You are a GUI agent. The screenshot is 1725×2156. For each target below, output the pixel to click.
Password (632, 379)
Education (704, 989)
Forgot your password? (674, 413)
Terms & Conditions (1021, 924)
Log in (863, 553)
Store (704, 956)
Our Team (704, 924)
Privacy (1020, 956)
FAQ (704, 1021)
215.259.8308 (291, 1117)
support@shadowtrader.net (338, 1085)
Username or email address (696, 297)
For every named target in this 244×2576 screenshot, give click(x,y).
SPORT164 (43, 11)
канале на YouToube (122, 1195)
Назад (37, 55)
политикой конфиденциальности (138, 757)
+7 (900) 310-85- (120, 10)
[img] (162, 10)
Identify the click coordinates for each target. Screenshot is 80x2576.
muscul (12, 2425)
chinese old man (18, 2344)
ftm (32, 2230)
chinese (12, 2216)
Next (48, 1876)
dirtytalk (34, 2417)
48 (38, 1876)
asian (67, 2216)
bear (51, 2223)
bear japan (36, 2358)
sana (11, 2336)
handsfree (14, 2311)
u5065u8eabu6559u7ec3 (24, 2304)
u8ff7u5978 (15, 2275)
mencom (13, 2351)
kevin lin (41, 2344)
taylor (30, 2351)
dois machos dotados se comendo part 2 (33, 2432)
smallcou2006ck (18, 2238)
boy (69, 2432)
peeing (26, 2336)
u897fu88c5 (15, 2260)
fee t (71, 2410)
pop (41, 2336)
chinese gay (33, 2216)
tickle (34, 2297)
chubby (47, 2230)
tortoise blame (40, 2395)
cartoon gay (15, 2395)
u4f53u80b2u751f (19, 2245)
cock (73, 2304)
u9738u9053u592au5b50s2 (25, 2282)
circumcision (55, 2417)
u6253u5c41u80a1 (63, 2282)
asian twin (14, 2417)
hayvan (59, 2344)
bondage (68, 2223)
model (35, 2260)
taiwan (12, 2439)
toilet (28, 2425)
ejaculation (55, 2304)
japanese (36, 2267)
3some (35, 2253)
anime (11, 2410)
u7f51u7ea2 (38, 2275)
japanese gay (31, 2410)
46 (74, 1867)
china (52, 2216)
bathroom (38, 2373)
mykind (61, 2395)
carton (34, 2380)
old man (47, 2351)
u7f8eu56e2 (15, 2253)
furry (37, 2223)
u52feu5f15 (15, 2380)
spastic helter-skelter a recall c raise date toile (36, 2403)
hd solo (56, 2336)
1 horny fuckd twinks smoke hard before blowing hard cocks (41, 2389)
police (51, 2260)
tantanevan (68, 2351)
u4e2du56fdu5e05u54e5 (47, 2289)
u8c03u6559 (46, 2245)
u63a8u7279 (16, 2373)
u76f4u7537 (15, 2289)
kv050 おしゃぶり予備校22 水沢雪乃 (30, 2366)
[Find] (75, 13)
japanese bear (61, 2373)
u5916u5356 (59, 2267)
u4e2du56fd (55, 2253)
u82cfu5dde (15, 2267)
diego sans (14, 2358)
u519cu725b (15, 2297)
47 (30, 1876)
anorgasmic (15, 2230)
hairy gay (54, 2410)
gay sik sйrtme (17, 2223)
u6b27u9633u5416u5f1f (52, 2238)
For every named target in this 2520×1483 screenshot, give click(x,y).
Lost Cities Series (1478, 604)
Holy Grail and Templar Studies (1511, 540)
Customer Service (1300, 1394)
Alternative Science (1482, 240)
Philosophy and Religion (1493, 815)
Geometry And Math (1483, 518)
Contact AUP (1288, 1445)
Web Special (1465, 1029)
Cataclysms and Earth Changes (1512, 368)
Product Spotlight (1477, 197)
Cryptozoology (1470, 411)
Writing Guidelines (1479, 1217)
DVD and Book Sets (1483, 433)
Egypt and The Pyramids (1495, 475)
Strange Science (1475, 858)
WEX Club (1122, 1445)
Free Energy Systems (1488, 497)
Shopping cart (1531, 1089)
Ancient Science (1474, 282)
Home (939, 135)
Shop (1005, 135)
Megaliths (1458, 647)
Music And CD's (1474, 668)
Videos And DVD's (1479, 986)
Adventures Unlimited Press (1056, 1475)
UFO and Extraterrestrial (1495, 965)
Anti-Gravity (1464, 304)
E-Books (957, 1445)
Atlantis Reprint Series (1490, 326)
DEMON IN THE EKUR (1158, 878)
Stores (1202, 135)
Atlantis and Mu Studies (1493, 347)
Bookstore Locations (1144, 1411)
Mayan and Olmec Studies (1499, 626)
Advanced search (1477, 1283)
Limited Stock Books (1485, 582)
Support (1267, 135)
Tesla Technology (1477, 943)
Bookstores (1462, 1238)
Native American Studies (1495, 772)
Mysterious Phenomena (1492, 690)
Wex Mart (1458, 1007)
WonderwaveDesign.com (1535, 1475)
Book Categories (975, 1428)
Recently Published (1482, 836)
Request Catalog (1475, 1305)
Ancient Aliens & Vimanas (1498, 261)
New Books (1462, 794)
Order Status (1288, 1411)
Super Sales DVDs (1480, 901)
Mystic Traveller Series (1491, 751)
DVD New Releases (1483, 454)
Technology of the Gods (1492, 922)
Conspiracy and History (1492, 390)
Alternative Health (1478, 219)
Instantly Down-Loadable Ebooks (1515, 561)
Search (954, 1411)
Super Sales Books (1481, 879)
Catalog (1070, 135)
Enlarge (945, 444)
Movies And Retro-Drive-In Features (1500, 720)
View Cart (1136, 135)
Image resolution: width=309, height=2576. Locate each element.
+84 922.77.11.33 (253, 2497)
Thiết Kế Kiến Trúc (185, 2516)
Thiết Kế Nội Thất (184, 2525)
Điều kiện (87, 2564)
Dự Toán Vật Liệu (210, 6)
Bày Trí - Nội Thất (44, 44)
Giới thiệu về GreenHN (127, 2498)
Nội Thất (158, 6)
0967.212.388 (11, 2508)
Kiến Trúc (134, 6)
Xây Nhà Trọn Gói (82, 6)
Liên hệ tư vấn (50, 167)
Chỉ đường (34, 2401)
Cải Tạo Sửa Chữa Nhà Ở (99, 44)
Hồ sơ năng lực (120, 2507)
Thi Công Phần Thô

++++++++++

Assignment
This calls for all of the entries above, repeated exactly.

Solved exercise
You are a GUI agent. The screenshot is 1725×2156. For each target below, output the pixel to click.
Password (632, 379)
Education (704, 989)
Forgot your password? (674, 413)
Terms & Conditions (1021, 924)
Log in (863, 553)
Store (704, 956)
Our Team (704, 924)
Privacy (1020, 956)
FAQ (704, 1021)
215.259.8308 (291, 1117)
support@shadowtrader.net (338, 1085)
Username or email address (696, 297)
For every named target in this 244×2576 screenshot, give click(x,y).
SPORT164 (43, 11)
канале на YouToube (122, 1195)
Назад (37, 55)
политикой конфиденциальности (138, 757)
+7 (900) 310-85- (120, 10)
[img] (162, 10)
Identify the click coordinates for each target. Screenshot is 80x2576.
muscul (12, 2425)
chinese old man (18, 2344)
ftm (32, 2230)
chinese (12, 2216)
Next (48, 1876)
dirtytalk (34, 2417)
48 (38, 1876)
asian (67, 2216)
bear (51, 2223)
bear japan (36, 2358)
sana (11, 2336)
handsfree (14, 2311)
u5065u8eabu6559u7ec3 (24, 2304)
u8ff7u5978 (15, 2275)
mencom (13, 2351)
kevin lin (41, 2344)
taylor (30, 2351)
dois machos dotados se comendo part 2 (33, 2432)
smallcou2006ck (18, 2238)
boy (69, 2432)
peeing (26, 2336)
u897fu88c5 (15, 2260)
fee t (71, 2410)
pop (41, 2336)
chinese gay (33, 2216)
tickle (34, 2297)
chubby (47, 2230)
tortoise blame (40, 2395)
cartoon gay (15, 2395)
u4f53u80b2u751f (19, 2245)
cock (73, 2304)
u9738u9053u592au5b50s2 (25, 2282)
circumcision (55, 2417)
u6253u5c41u80a1 (63, 2282)
asian twin (14, 2417)
hayvan (59, 2344)
bondage (68, 2223)
model (35, 2260)
taiwan (12, 2439)
toilet (28, 2425)
ejaculation (55, 2304)
japanese (36, 2267)
3some (35, 2253)
anime (11, 2410)
u7f51u7ea2 (38, 2275)
japanese gay (31, 2410)
46 (74, 1867)
china (52, 2216)
bathroom (38, 2373)
mykind (61, 2395)
carton (34, 2380)
old man (47, 2351)
u7f8eu56e2 (15, 2253)
furry (37, 2223)
u52feu5f15 (15, 2380)
spastic helter-skelter a recall c raise date toile (36, 2403)
hd solo (56, 2336)
1 horny fuckd twinks smoke hard before blowing hard cocks (41, 2389)
police (51, 2260)
tantanevan (68, 2351)
u4e2du56fdu5e05u54e5 (47, 2289)
u8c03u6559 (46, 2245)
u63a8u7279 (16, 2373)
u76f4u7537 (15, 2289)
kv050 おしゃぶり予備校22 水沢雪乃 (30, 2366)
[Find] (75, 13)
japanese bear (61, 2373)
u5916u5356 (59, 2267)
u4e2du56fd (55, 2253)
u82cfu5dde (15, 2267)
diego sans (14, 2358)
u519cu725b (15, 2297)
47 (30, 1876)
anorgasmic (15, 2230)
hairy gay (54, 2410)
gay sik sйrtme (17, 2223)
u6b27u9633u5416u5f1f (52, 2238)
For every named target in this 2520×1483 screenshot, give click(x,y).
Lost Cities Series (1478, 604)
Holy Grail and Templar Studies (1511, 540)
Customer Service (1300, 1394)
Alternative Science (1482, 240)
Philosophy and Religion (1493, 815)
Geometry And Math (1483, 518)
Contact AUP (1288, 1445)
Web Special (1465, 1029)
Cataclysms and Earth Changes (1512, 368)
Product Spotlight (1477, 197)
Cryptozoology (1470, 411)
Writing Guidelines (1479, 1217)
DVD and Book Sets (1483, 433)
Egypt and The Pyramids (1495, 475)
Strange Science (1475, 858)
WEX Club (1122, 1445)
Free Energy Systems (1488, 497)
Shopping cart (1531, 1089)
Ancient Science (1474, 282)
Home (939, 135)
Shop (1005, 135)
Megaliths (1458, 647)
Music And CD's (1474, 668)
Videos And DVD's (1479, 986)
Adventures Unlimited Press (1056, 1475)
UFO and Extraterrestrial (1495, 965)
Anti-Gravity (1464, 304)
E-Books (957, 1445)
Atlantis Reprint Series (1490, 326)
DEMON IN THE EKUR (1158, 878)
Stores (1202, 135)
Atlantis and Mu Studies (1493, 347)
Bookstore Locations (1144, 1411)
Mayan and Olmec Studies (1499, 626)
Advanced search (1477, 1283)
Limited Stock Books (1485, 582)
Support (1267, 135)
Tesla Technology (1477, 943)
Bookstores (1462, 1238)
Native American Studies (1495, 772)
Mysterious Phenomena (1492, 690)
Wex Mart (1458, 1007)
WonderwaveDesign.com (1535, 1475)
Book Categories (975, 1428)
Recently Published (1482, 836)
Request Catalog (1475, 1305)
Ancient Aliens & Vimanas (1498, 261)
New Books (1462, 794)
Order Status (1288, 1411)
Super Sales DVDs (1480, 901)
Mystic Traveller Series (1491, 751)
DVD New Releases (1483, 454)
Technology of the Gods (1492, 922)
Conspiracy and History (1492, 390)
Alternative Health (1478, 219)
Instantly Down-Loadable Ebooks (1515, 561)
Search (954, 1411)
Super Sales Books (1481, 879)
Catalog (1070, 135)
Enlarge (945, 444)
Movies And Retro-Drive-In Features (1500, 720)
View Cart (1136, 135)
Image resolution: width=309, height=2576. Locate each element.
+84 922.77.11.33 (253, 2497)
Thiết Kế Kiến Trúc (185, 2516)
Thiết Kế Nội Thất (184, 2525)
Điều kiện (87, 2564)
Dự Toán Vật Liệu (210, 6)
Bày Trí - Nội Thất (44, 44)
Giới thiệu về GreenHN (127, 2498)
Nội Thất (158, 6)
0967.212.388 (11, 2508)
Kiến Trúc (134, 6)
Xây Nhà Trọn Gói (82, 6)
Liên hệ tư vấn (50, 167)
Chỉ đường (34, 2401)
Cải Tạo Sửa Chữa Nhà Ở (99, 44)
Hồ sơ năng lực (120, 2507)
Thi Công Phần Thô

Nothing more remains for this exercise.